The COVID-19 pandemic has challenged health care systems globally [
27,
40]. It has also shed light on the myriad of long-term health care problems in Latvia, e.g., the adversities in the development and operability of the eHealth system, the lack of clearly regulated telemedicine services and the low health and digital literacy of patients and healthcare providers, as revealed by our study findings described above. The need for the mentioned issues to be resolved has been more visible, as these issues play a critical role in ensuring timely access to appropriate healthcare for the Latvian population, not only in times of crisis but also beyond, especially in the remote parts of the country. The Latvian healthcare system and policymakers have recognized these realities and considered the lessons of this crisis by developing a basis for legislation on the provision, registration and compensation of remote consultations [
41] and announcing the development of a new, modern, up-to-date eHealth platform [
42]. Many issues remain to be addressed to fully solve the identified problems; nonetheless, by prompting the establishment of telemedicine services as a permanent and well-functioning part of the Latvian healthcare system in the future and by simultaneously demanding physical distancing and increased access to healthcare services, similar to other countries [
43,
44], the COVID-19 crisis has unintentionally served as a powerful catalyst for fundamental long-awaited improvements in Latvian healthcare. However, in the future, the performance and effectiveness of implemented eHealth services, tools, and measures should be evaluated in detail.

- **DATA PROVIDED**
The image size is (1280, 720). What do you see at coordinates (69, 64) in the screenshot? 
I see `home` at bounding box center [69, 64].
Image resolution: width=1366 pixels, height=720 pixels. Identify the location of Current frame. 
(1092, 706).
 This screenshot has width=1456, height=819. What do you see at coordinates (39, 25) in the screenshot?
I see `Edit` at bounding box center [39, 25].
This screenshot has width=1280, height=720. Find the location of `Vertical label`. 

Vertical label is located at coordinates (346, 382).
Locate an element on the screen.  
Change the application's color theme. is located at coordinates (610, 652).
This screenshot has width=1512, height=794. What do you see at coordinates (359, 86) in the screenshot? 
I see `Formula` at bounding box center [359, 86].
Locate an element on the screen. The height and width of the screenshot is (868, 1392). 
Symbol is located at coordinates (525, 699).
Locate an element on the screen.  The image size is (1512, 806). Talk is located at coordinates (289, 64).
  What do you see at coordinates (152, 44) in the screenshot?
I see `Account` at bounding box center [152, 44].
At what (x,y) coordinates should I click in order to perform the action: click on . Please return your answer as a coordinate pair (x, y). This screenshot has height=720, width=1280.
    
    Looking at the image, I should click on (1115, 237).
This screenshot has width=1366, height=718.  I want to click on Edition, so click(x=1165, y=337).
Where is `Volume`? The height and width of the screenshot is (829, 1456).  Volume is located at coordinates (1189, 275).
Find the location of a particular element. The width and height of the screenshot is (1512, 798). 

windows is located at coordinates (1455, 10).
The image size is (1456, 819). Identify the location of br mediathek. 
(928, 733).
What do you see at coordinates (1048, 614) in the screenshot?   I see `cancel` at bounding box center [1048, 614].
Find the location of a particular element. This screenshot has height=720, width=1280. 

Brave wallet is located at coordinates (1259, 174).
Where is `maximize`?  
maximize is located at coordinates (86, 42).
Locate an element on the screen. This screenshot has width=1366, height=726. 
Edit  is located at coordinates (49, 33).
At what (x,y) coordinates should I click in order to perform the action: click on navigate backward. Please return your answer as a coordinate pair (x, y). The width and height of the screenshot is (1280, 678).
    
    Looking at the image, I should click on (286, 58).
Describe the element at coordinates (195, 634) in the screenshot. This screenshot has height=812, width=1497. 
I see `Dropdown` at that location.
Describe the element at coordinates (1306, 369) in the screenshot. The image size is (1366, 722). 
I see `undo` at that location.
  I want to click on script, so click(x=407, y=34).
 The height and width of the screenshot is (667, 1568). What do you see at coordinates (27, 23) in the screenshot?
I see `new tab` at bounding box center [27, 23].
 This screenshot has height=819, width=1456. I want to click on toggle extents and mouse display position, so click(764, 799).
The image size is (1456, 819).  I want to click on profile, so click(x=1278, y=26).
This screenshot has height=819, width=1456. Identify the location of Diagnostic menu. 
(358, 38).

- **TASK A**
In the passage on COVID-19 and Latvian healthcare, what did Latvian policymakers announce the development of?
- **TASK B**
Proceed with the passage on COVID-19 and Latvian healthcare, picking up after its final sentence.

- **EXERCISE RESPONSE A**
A new, modern, up-to-date eHealth platform.

- **EXERCISE RESPONSE B**
Limitations
This study has several limitations that should be taken into account. The analysis of data on provided health care consultations from the NHS database covers the whole population, but consultations that occurred in the private sector were not included. Data on the volume and dynamics of consultations provided in the private sector were not available and should be viewed as a potential confounder. Regarding services in the public sector and their reporting to the NHS, the validity of diagnostic codes is not systematically evaluated. In addition, these codes may be used for any tests or referrals related to suspected, not confirmed, conditions. Moreover, our analysis did not include consultations provided to patients with chronic diseases for reasons other than the selected disease codes. For example, NCD patients might have consulted GPs because of acute respiratory symptoms or any other health issues that were coded using other disease codes, and these consultations would therefore have not been analysed. Furthermore, GPs decision on the main diagnosis to be reported in routine consultations with multimorbid patients could be a confounder. Consequently, there is a possibility that consultation volume distribution in-between diagnoses analysed was affected since the recording of comorbidities is optional. However, the NHS database provides access to country-level data on health care services allowing the assessment of the impact of the COVID-19 emergency on the national health care system. Regarding the qualitative data, maximum variation sampling criteria did not include specialists and GPs working in a private sector without a contract with the NHS, as well as specialists representing other fields of medicine (dermatology, rheumatology, geriatrics etc.) therefore their perspective was not explored. All GPs and specialists who participated in the study were volunteers, and thus possibly more extroverted and willing to express their experiences, and more research-oriented. Qualitative interviews were performed a few months after the end of the first wave of the COVID-19 emergency. Therefore, the accuracy of the clinicians’ reports of their experiences might have been affected by recall bias. Nonetheless, the qualitative analysis enhanced our in-depth understanding of clinicians’ experiences of consultations in the context of the COVID-19 crisis and restrictions of health care services in Latvia.